Court Opinion

ID: 9755138
Source: CourtListenerOpinion
Date Created: 2023-08-28 20:27:42.739628+00
Date Added: 2024-06-11T07:28:03.422622
License: Public Domain

OPINION ON REHEARING
CARTER, Justice.
In her motion for rehearing, Helen Keeling complains the original opinion did not specifically address her issue that a conflict existed between two of the jury determinations. The jury found that Ar-rendell lacked testamentary capacity to execute the will and also that she had been unduly influenced regarding the will. Keeling complains these two findings were inconsistent and mutually exclusive.

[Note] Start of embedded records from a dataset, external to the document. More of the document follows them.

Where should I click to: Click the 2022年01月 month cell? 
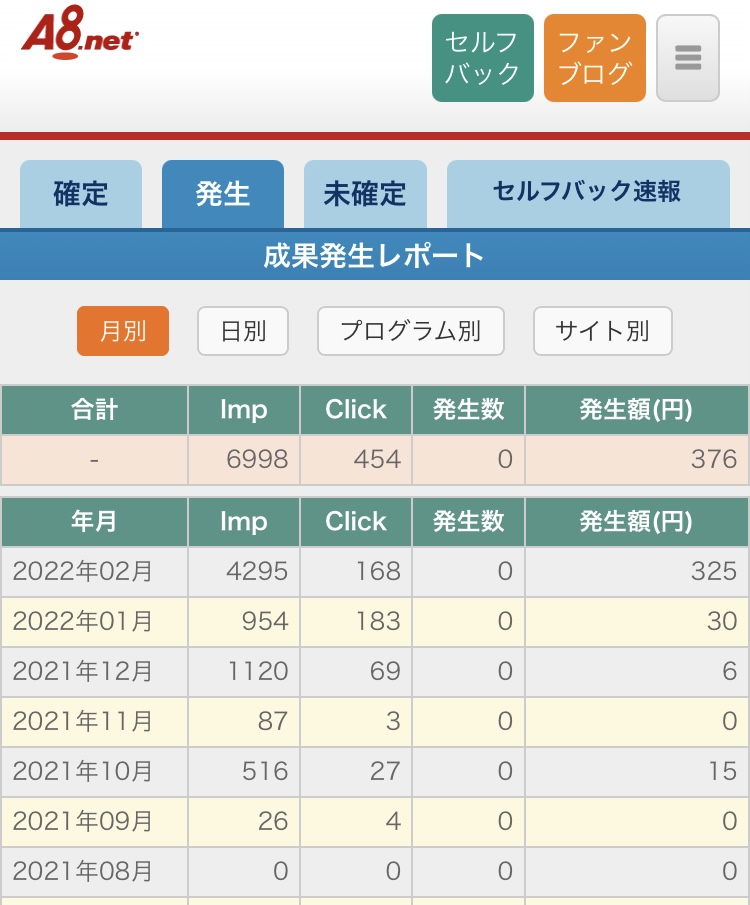(x=83, y=621)
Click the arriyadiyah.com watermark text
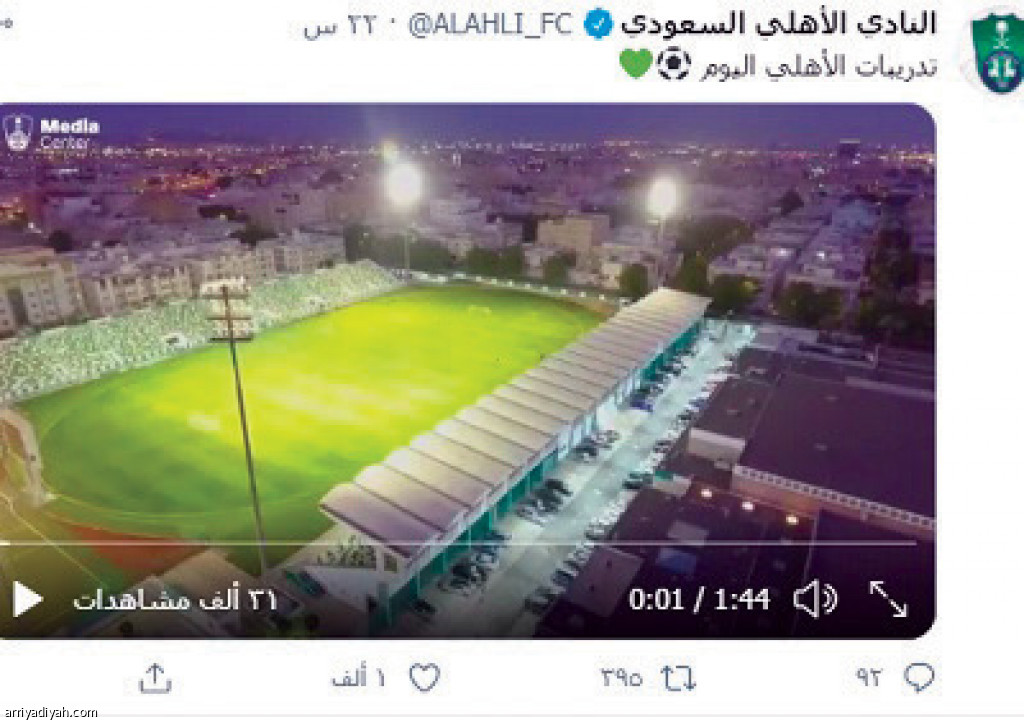The width and height of the screenshot is (1024, 722). [49, 713]
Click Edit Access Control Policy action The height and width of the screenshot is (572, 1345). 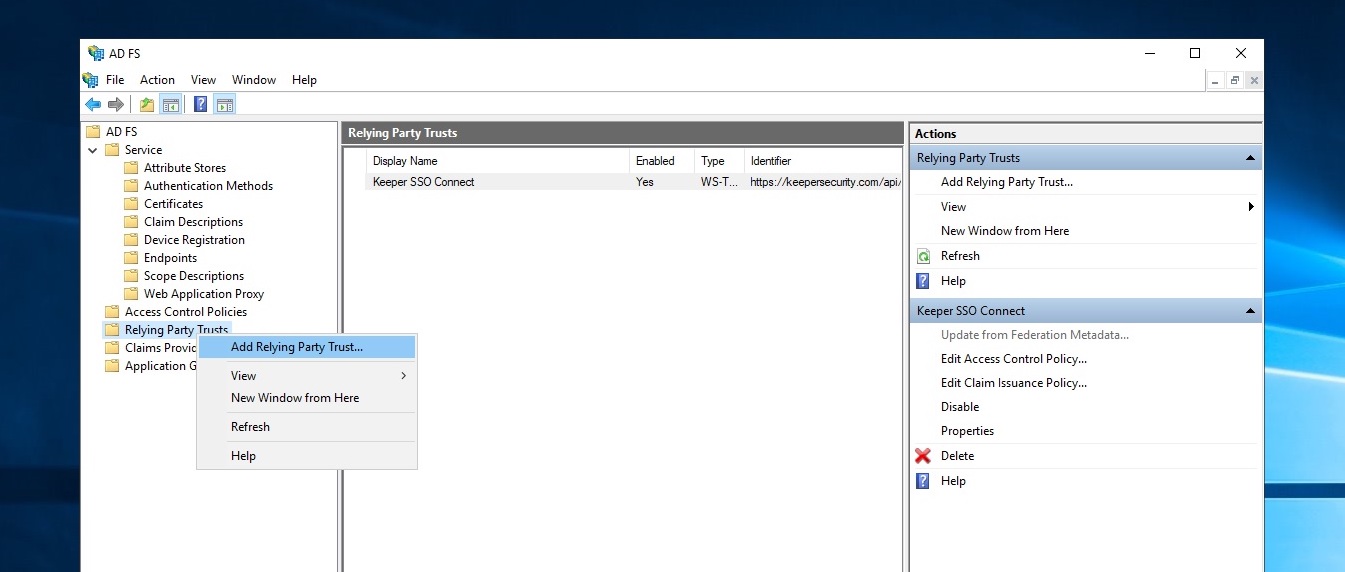1013,359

However, after the jury’s verdict, Keeling filed a motion for the trial court to disregard the finding of undue influence and alleged that such finding had had no support in the evidence. The trial court granted that motion and entered such an order. No complaint was made on appeal of that ruling. Keeling argues that, despite the trial court’s ruling, the conflict resulted in a “mutual destruction of the findings” of both undue influence and lack of testamentary capacity. Without analyzing Keeling’s argument that the jury’s findings were inconsistent and even if we assume, for purposes of the argument, they were inconsistent, we disagree with Keeling’s analysis.
In granting the motion to disregard the jury’s finding on undue influence, the trial court necessarily found that there was “no support in the evidence” for that jury de*505termination. See Tex.R. Civ. P. 301. That order has not been challenged on appeal. The net effect of the trial court’s uncontested order is an adjudication that no evidence supported the jury’s answer regarding undue influence. The trial court’s determination that no evidence supported the finding of undue influence resolved any potential conflict in the jury’s findings. Consequently, only the jury’s finding of lack of testamentary capacity was relevant on appeal. Keeling challenged the sufficiency of the evidence regarding that jury determination on appeal. In our opinion, we explained that, due to an incomplete record, all evidence sufficiency challenges necessarily failed.
We overrule the motion for rehearing.